In 1983 UNESCO declared a unique jewel in the history of the West to be a "World Heritage monument": the Templar Castle and Convent of the Knights of Christ of Tomar. Built upon a site of Roman cult, this vast monumental complex is the testimony of seven centuries of the History of Portugal and of great moments in the History of the Western civilisation.
Afonso Henriques, the first king of Portugal, donated a vast region between the Mondego and Tejo rivers to the Knights of the Temple of Jerusalem. Legend has it that in 1160, the knights who arrived in the region chose a hill to build a castle and gave it the name Tomar.
In 1314, the Order of the Temple was abolished due to the persecutions of Philip the Fair, King of France. Thanks to the will of King Dom Dinis, the people, possessions and privileges were completely integrated into a new order in 1319 - the Militia of the Knights of Christ, which, together with Prince Henry the Navigator, would support the Portuguese nation in the maritime discoveries of the 15th and 16th centuries. Tomar Castle became a Convent and headquarters of the Order and Henry The Navigator its Governor and perpetual Administrator.
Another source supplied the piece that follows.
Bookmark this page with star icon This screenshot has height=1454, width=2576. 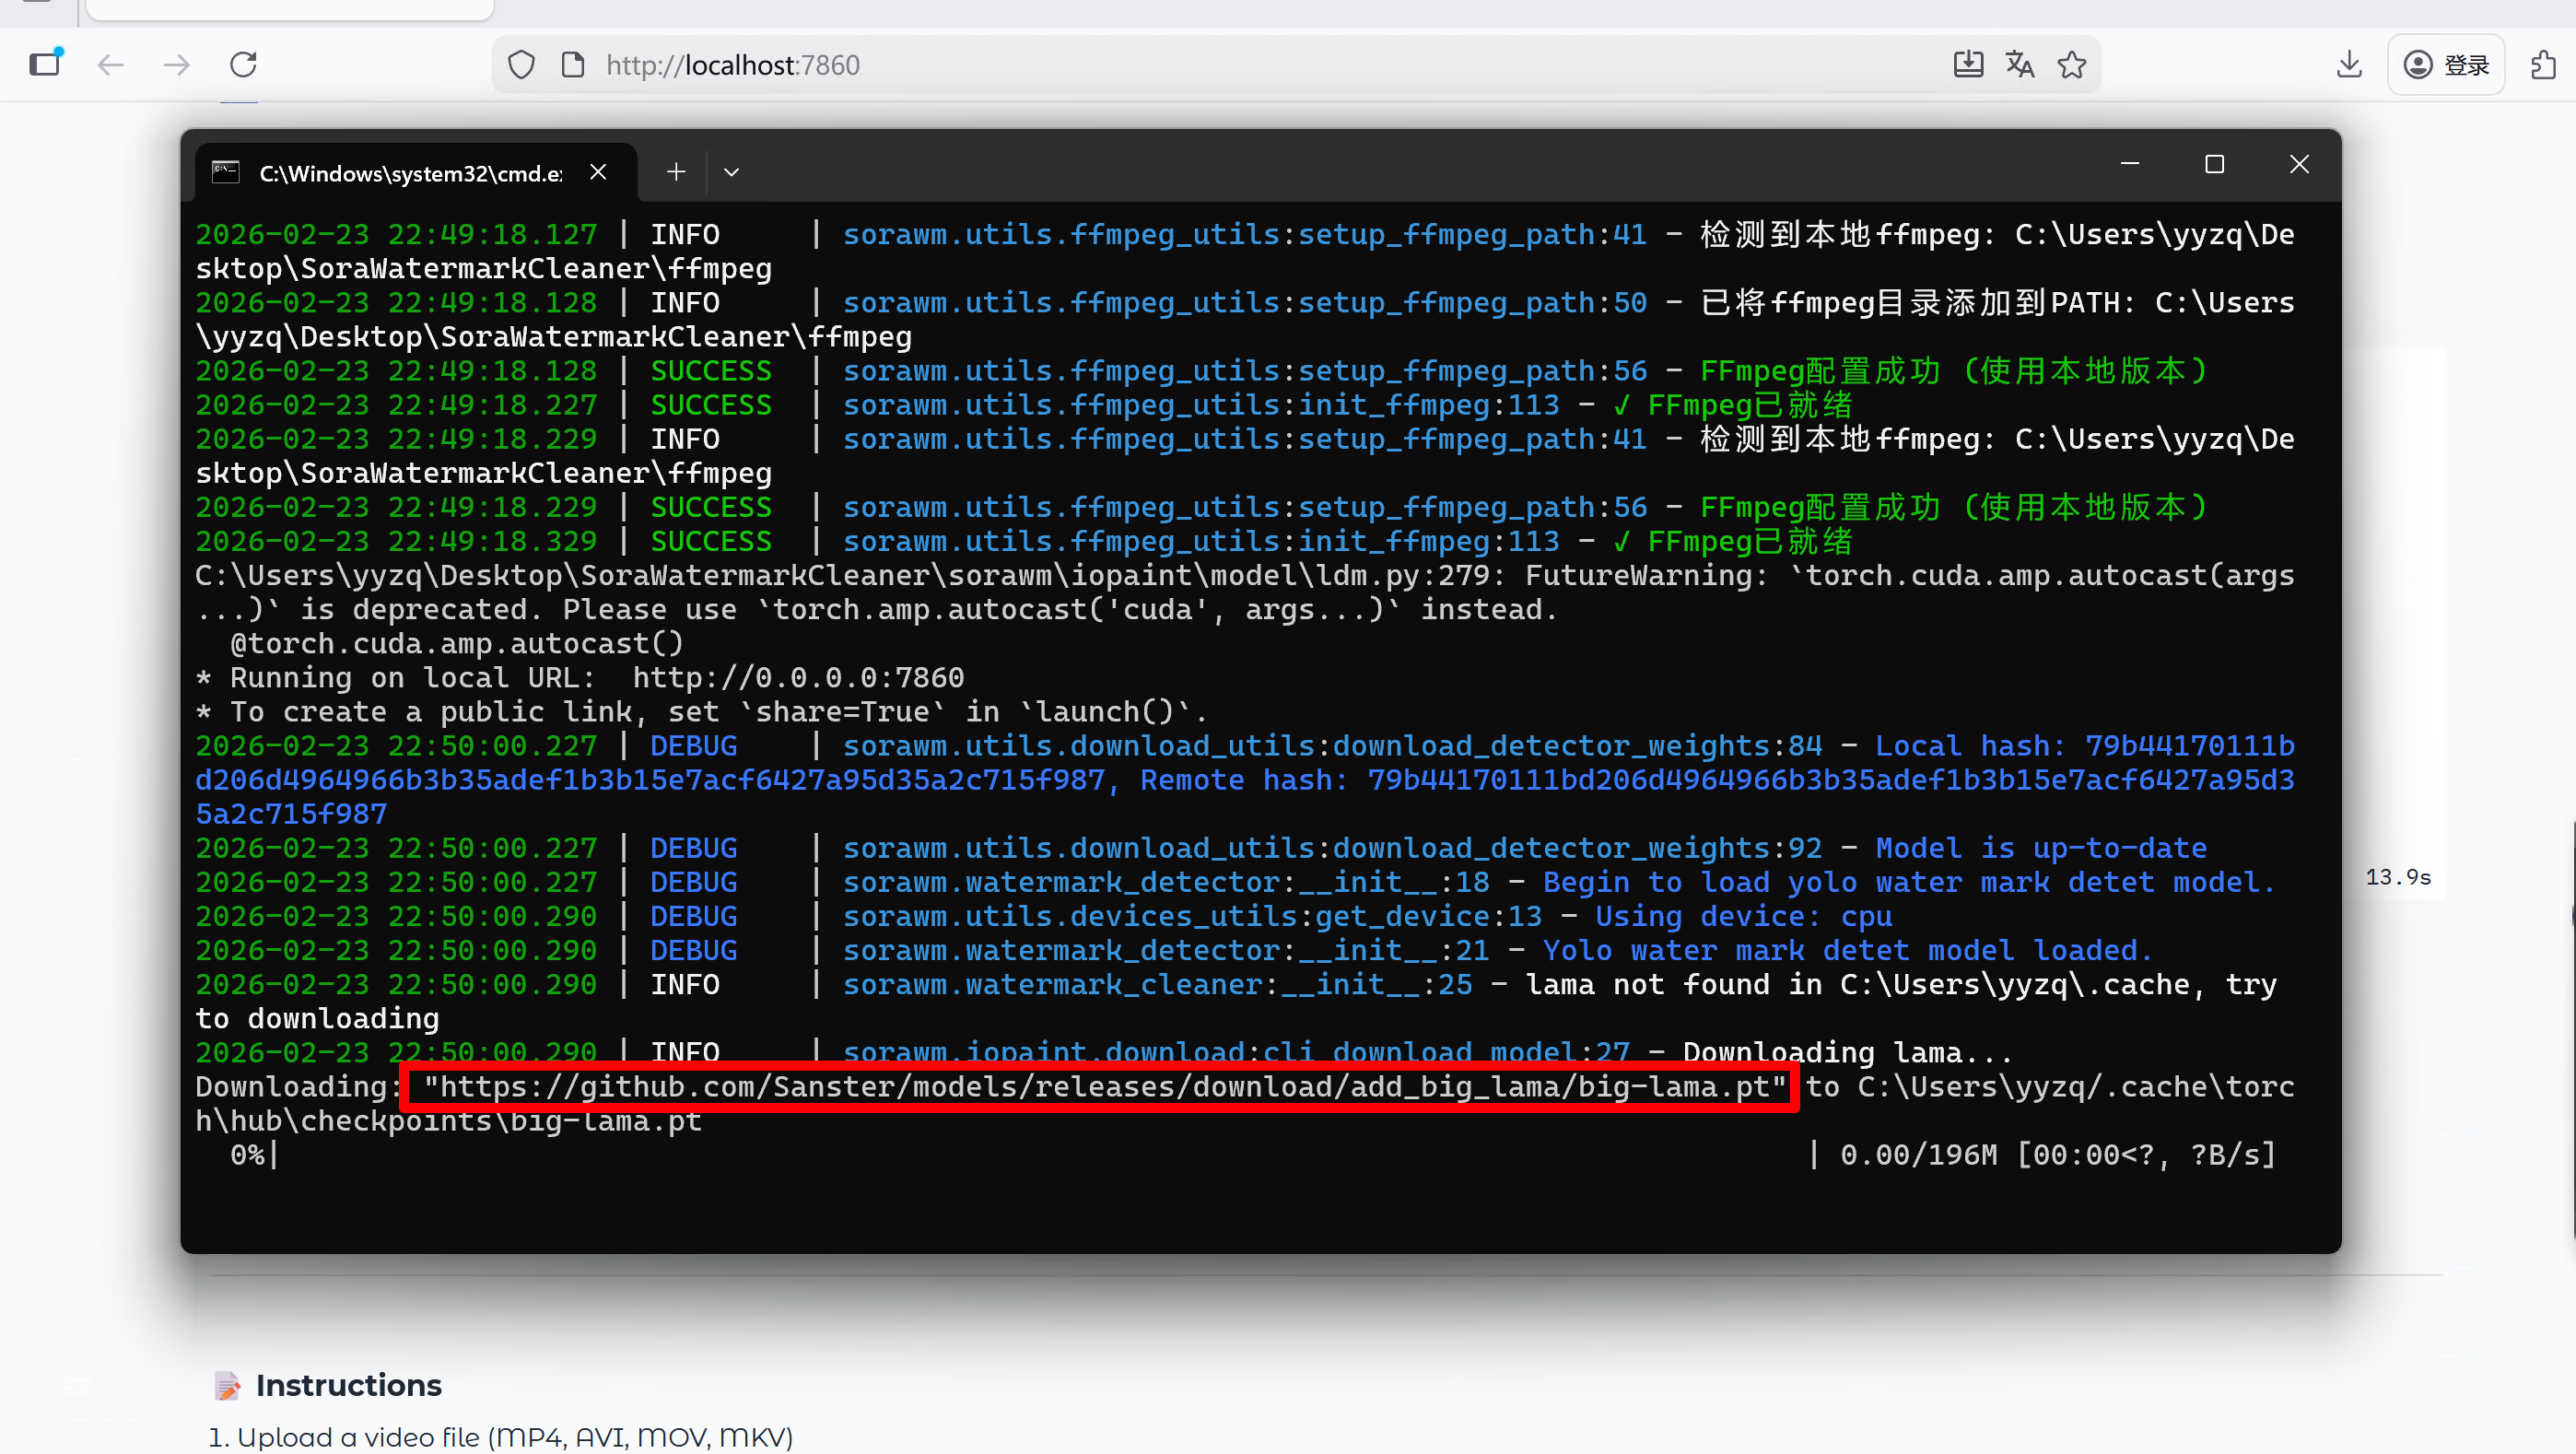pos(2071,65)
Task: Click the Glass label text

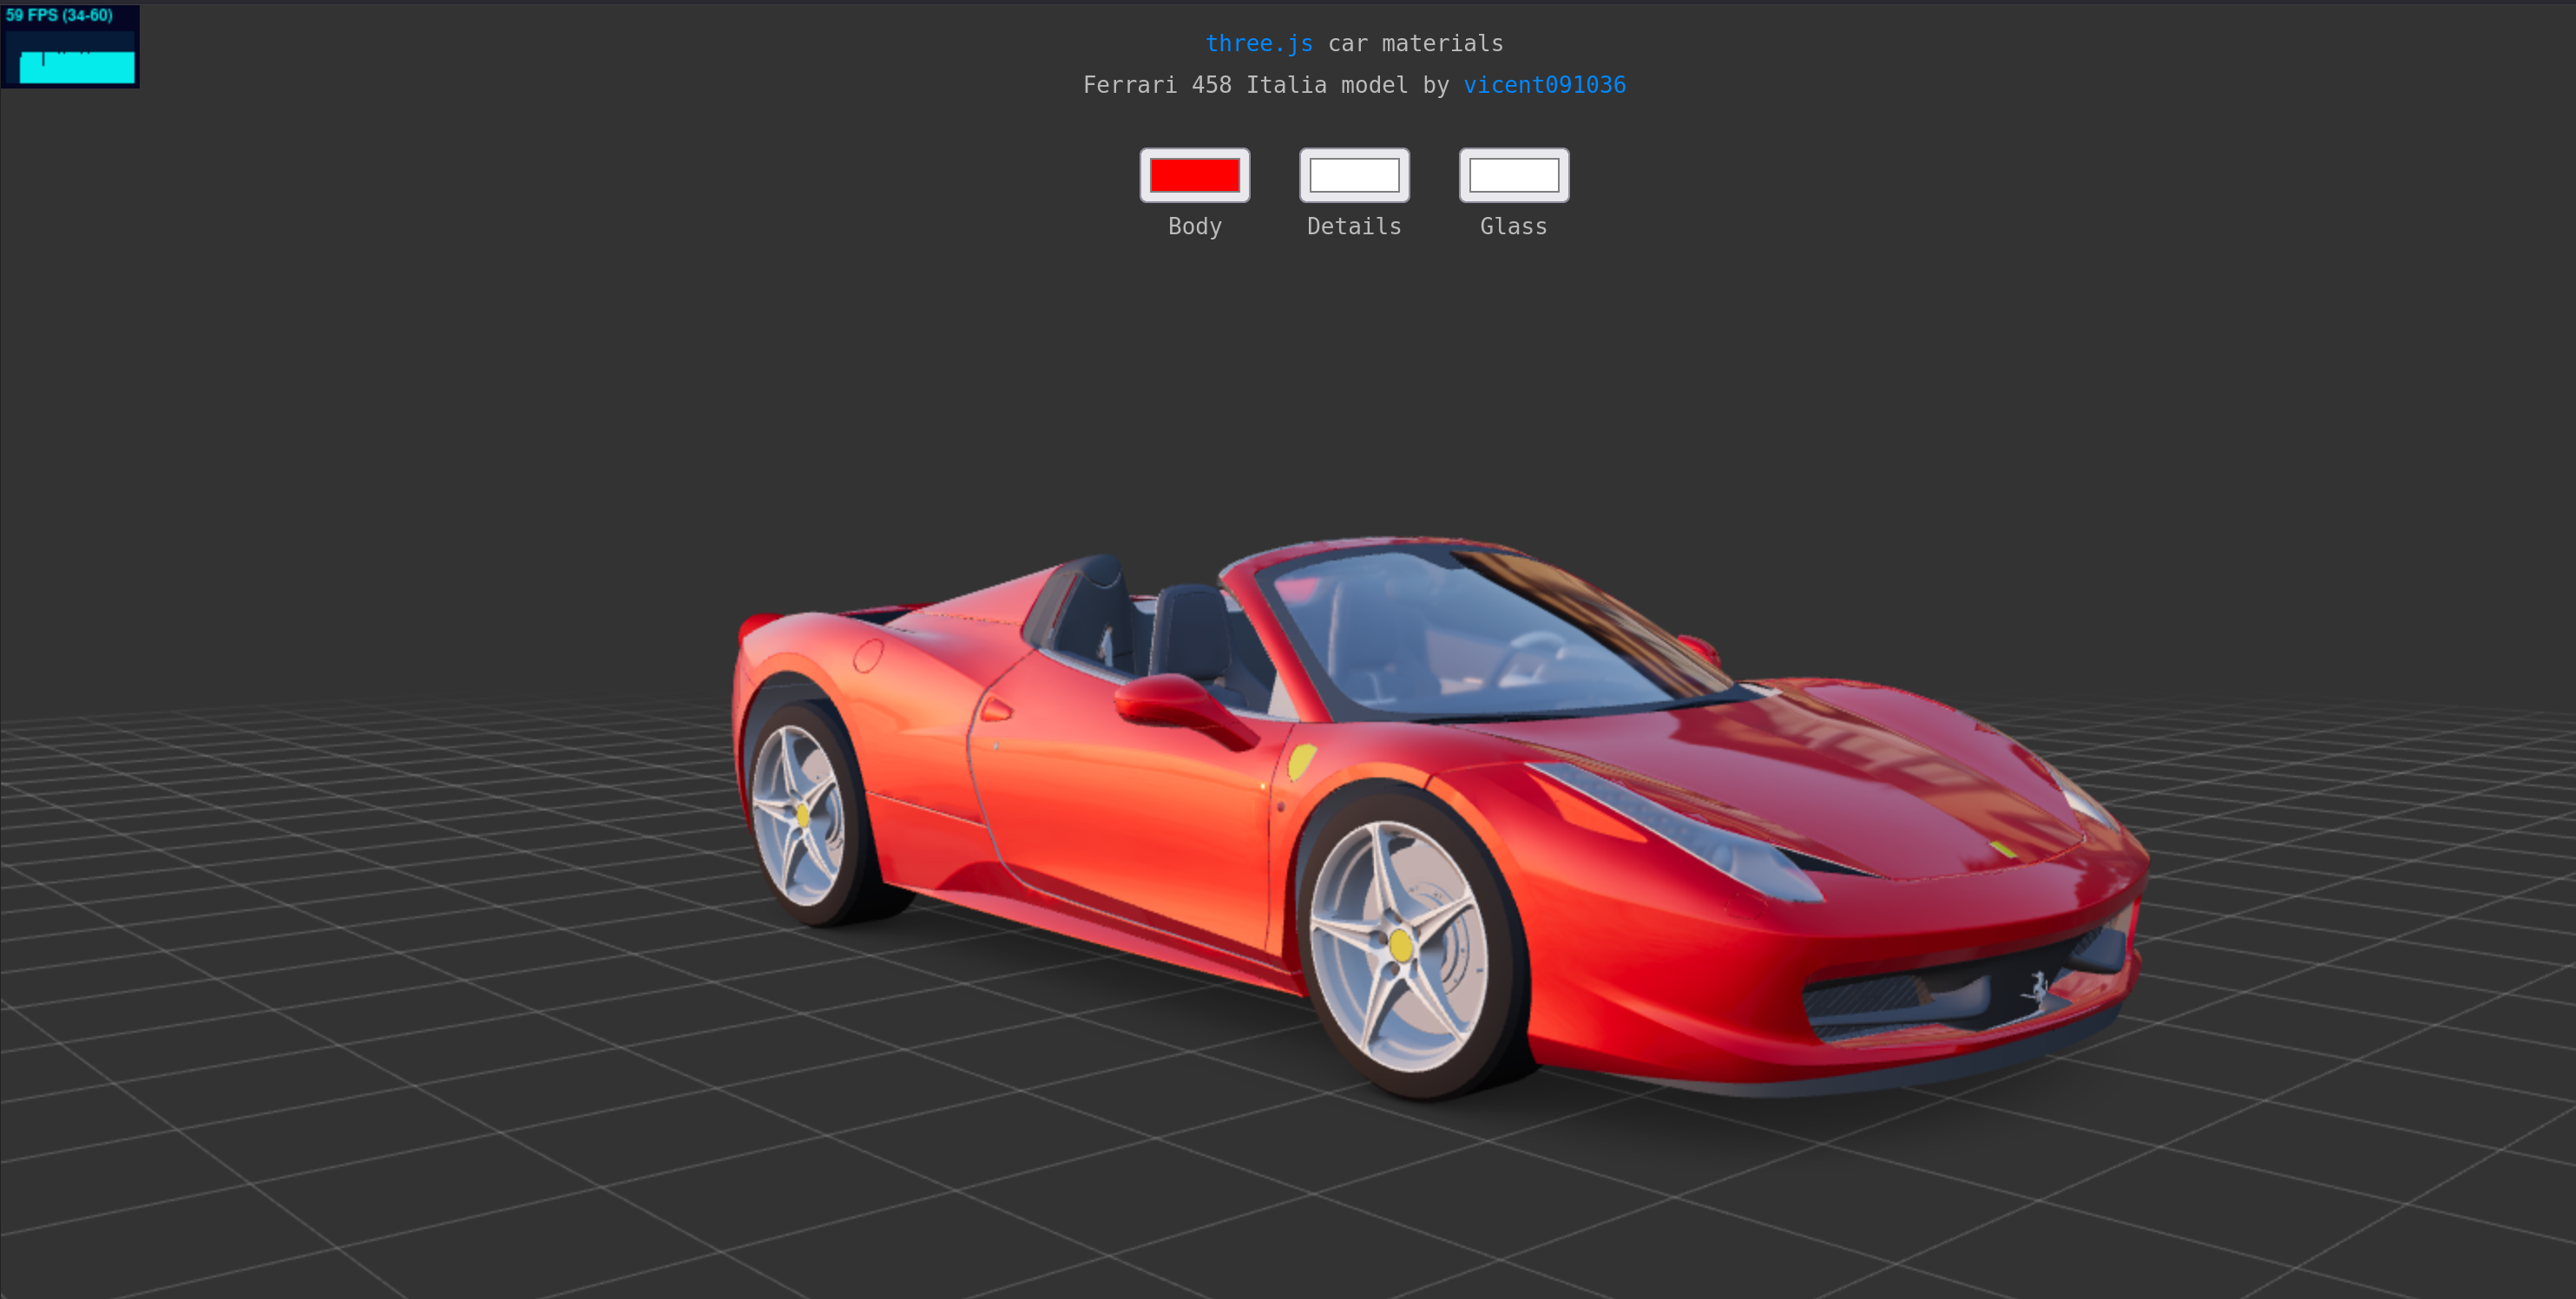Action: [x=1513, y=227]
Thus, the Convent of Christ's architecture as a whole bears witness to Romanesque art, with the Knights Templar; Gothic and Manueline art with the Discoveries, Renaissance art during the Reformation of the Order; then Mannerism and finally the Baroque in architectural ornaments.
The round-plan temple built by the Templars is based on the church that Emperor Constantine built on the Holy Sepulchre in Jerusalem. Over time, the huge convent developed around the Templar church, where it is worth noting the four large cloisters, the Order's Infirmary and the 6-kilometre long Pegões Aqueduct built by the Spanish King Philip III.